Items from a dataset
____________

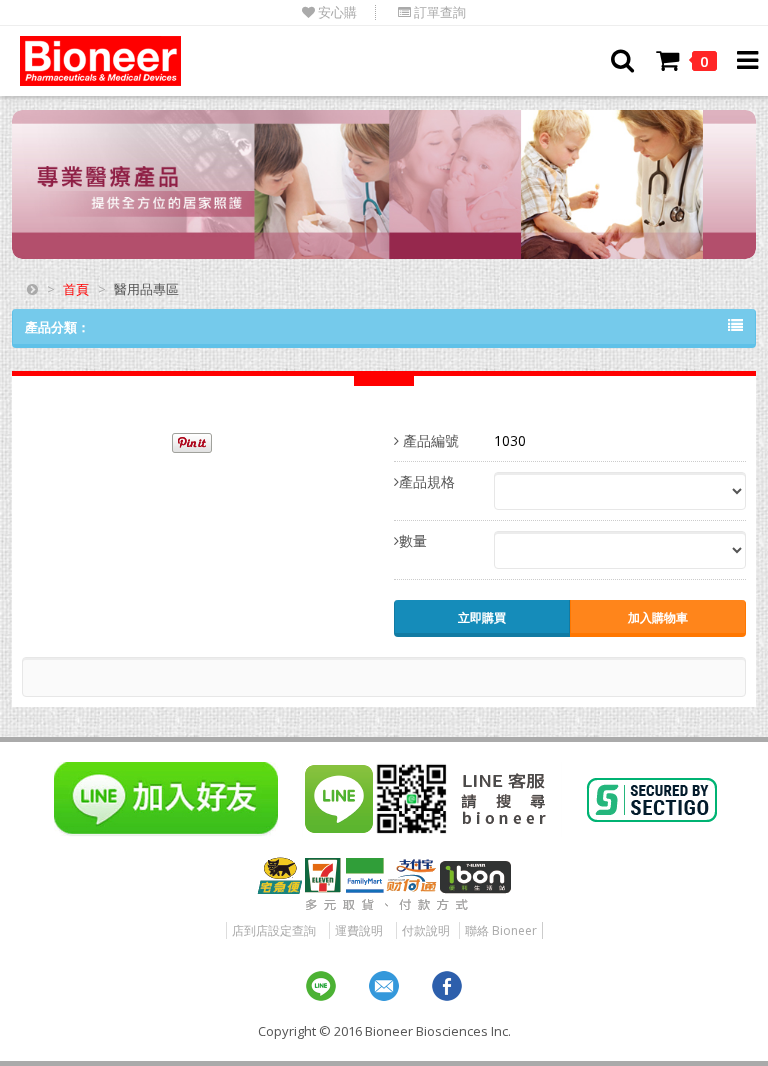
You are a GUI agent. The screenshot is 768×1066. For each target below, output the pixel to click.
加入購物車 (658, 617)
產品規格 (427, 481)
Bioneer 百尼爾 (100, 61)
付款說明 (426, 930)
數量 (413, 540)
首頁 (76, 289)
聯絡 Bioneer (501, 930)
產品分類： (57, 327)
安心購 (336, 12)
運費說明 (359, 930)
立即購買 (482, 617)
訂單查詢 (438, 12)
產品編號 (429, 440)
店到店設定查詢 (274, 930)
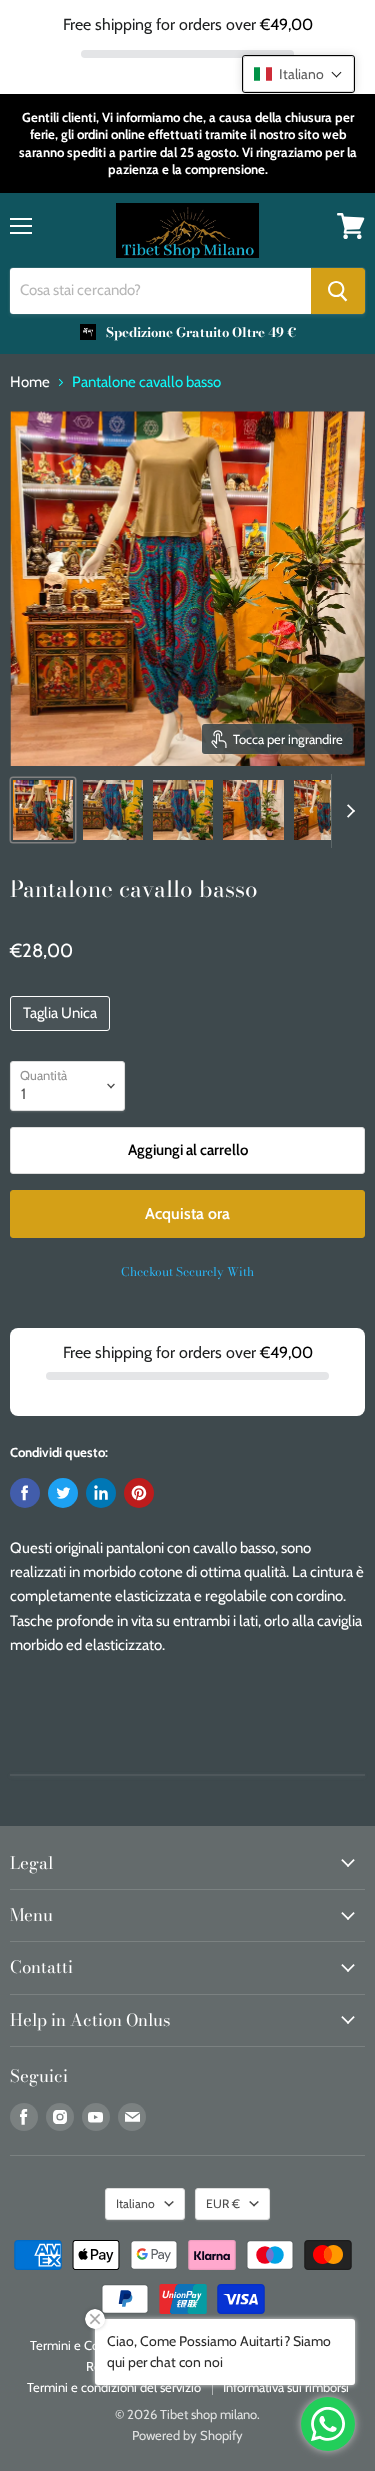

____________

● TASK INSTRUCTIONS
Copy each record exactly. Leave any images out of the copy.

● SOLUTION BELOW
You are a GUI agent. The screenshot is 768×1066. For each target below, output the pixel to click.
加入購物車 (658, 617)
產品規格 (427, 481)
Bioneer 百尼爾 (100, 61)
付款說明 (426, 930)
數量 (413, 540)
首頁 (76, 289)
聯絡 Bioneer (501, 930)
產品分類： (57, 327)
安心購 (336, 12)
運費說明 (359, 930)
立即購買 (482, 617)
訂單查詢 (438, 12)
產品編號 (429, 440)
店到店設定查詢 (274, 930)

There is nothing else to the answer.